- _Extract to read_
((
Changing from the past

At meetings we talk about how negative we can become, as a result of going back and dwelling on the past. All well and good, as long as it’s not my past I’m dwelling on. We will not regret the past or wish to close the door on it.

However, there is a past I find useful. That’s the history of this program and the people who made up that history. Bill W., Dr. Bob, Ebby T., Lois, and all the old timers, who were involved in the founding of AA, including Dr. Silkworth and Dr. Carl Jung. I particularly think about these people, because I think their lives and their deeds carry over into this day.

Probably the one I think about a lot is Ebby T. The man, who Bill always referred to as his sponsor. The man, who carried the message to Bill, which planted the seed that began to grow in Bill. From that AA took roots. Bill got sober, passed it on to Dr. Bob and we all know the rest. But Ebby T, never did have much sobriety. He struggled in and out of the program. Most of the rest of his life was spent drinking. He would get sober for a few days, a few months, and even a few years. Finally, in a family home in upstate New York, where Bill had placed him, he got sober and spent his final years sober until he died.

Bill never gave up on Ebby. After all he and AA owed so much to the man, who brought Bill the idea of a God of Bill’s understanding to him. He also spent time with Bill in the hospital, where Bill got sober, working with him on what would later became the 12 Steps. In those few early days, Ebby took Bill through his inventory and probably the 5th Step, including what we know as the 6th and 7th. I think of how valuable Ebby was to Bill and the rest of us.

Those early old timers, just like Bill, began working those “steps”, from the Oxford Movement, almost from the first day they began to get sober. There was no waiting around. Something in Bill recognized the fact that their sobriety and their lives depended on doing just that. After all, those early candidates Bill was in contact with were extreme cases of alcoholism. We read Dr. Bob’s story and know that he worked the 8th and 9th Steps the first day of his being sober. I shudder to think on how long it took me to get to that stage. But Bill in his own extreme case somehow knew that a complete change in personality had to be achieved if he and the rest he met early on were to stay sober.

It’s not the same today. Most of us, I believe, from my own experience and the experiences of those I have known through the years, never really realize just how bad off we all were. It only comes to someone like me years down the road.
))
- _Data block_
((
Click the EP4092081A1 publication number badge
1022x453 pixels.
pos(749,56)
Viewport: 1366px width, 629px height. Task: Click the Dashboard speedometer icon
))
- _Questions to answer_
a – In the essay on AA's early history, rewrite everything from "Bill never gave" down to "rest of us.", swapping "hospital" for "clinic".
b – Answer these about the essay on AA's early history:
(i) Whom did Bill always refer to as his sponsor?
(ii) Where did Ebby T. finally get sober and spend his final years?
(iii) Which Steps did Dr. Bob work on his first day of being sober?

- _List of answers_
a –
Bill never gave up on Ebby. After all he and AA owed so much to the man, who brought Bill the idea of a God of Bill’s understanding to him. He also spent time with Bill in the clinic, where Bill got sober, working with him on what would later became the 12 Steps. In those few early days, Ebby took Bill through his inventory and probably the 5th Step, including what we know as the 6th and 7th. I think of how valuable Ebby was to Bill and the rest of us.

b –
(i) Ebby T.
(ii) In a family home in upstate New York, where Bill had placed him.
(iii) The 8th and 9th Steps.